Lecture by Dr. Amber Jamilla Musser
“Carrie Mae Weems and the Question of Brown Jouissance”
Introduced by Dr. Sheila Cavanagh
Wednesday, June 7, 2017
519 Kaneff, YorkU
Carrie Mae Weems’ 1995-1996 installation “From Here I Saw What Happened and I Cried,” comprised of 34 photographic images from various archives (some of which were already in circulation) from the 19th and 20th centuries, provides an opportunity to meditate on the discourses of woundedness that permeate much thinking on race, affect, and masochism while also allowing us to theorize brown jouissance.

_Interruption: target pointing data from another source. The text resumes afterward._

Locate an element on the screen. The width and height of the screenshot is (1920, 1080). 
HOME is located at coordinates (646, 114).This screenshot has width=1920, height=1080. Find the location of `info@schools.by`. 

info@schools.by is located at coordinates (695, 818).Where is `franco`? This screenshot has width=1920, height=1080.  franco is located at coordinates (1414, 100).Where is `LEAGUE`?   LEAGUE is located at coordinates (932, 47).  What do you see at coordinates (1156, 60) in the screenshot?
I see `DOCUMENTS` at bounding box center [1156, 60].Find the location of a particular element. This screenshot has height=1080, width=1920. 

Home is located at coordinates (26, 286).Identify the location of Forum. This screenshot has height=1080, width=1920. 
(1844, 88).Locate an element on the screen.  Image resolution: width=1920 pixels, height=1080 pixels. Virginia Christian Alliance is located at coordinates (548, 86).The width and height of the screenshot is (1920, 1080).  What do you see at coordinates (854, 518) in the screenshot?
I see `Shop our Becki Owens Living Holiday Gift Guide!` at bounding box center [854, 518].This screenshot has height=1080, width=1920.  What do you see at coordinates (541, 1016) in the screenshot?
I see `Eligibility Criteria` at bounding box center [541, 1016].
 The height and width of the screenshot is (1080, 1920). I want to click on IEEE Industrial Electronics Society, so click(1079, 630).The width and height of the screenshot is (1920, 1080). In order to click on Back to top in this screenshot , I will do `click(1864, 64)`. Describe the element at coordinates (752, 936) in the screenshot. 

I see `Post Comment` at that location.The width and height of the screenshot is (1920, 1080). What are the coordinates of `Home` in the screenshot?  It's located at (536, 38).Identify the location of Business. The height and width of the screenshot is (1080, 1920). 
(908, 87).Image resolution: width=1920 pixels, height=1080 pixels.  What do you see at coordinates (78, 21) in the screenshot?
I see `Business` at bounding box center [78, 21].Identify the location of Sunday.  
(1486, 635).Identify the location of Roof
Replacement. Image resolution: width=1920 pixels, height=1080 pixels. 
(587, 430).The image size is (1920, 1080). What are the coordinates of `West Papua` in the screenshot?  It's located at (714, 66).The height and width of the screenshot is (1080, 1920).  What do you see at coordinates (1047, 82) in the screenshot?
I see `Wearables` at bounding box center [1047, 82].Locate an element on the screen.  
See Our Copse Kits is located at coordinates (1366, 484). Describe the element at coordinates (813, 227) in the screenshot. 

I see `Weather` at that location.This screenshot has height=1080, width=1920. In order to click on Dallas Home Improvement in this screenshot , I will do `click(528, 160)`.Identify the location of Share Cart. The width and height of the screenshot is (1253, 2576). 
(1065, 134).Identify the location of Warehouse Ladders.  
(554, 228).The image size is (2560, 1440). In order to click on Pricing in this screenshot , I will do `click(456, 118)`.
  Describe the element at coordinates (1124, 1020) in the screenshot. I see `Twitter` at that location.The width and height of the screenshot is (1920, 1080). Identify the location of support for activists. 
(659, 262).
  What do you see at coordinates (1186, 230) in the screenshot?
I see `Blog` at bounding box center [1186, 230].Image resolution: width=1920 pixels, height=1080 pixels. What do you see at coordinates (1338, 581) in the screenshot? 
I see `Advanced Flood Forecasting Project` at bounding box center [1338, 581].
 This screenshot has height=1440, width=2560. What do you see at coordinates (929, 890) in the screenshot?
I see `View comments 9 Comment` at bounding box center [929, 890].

Following Lacan, Amber Jamilla Musser takes jouissance to be the experience of being a body, what Nestor Braunstein describes as “positivity, […] ‘something’ lived by a body when pleasure stops being pleasure. It is a plus, a sensation that is beyond pleasure” (2003, 104). This lecture dwells on jouissance in order to retain the ambivalence of emotion that is provoked by Weems’ invocation of tears. Brown jouissance offers insight into thinking about this opacity as strategic, masochistic, and deeply connected to the flesh. Further, brown jouissance is not just adding race to Lacan’s concept, as Musser argues in her reading of Weems’ installation, it enables a rethinking of the relationship between psychoanalysis, femininity, and race.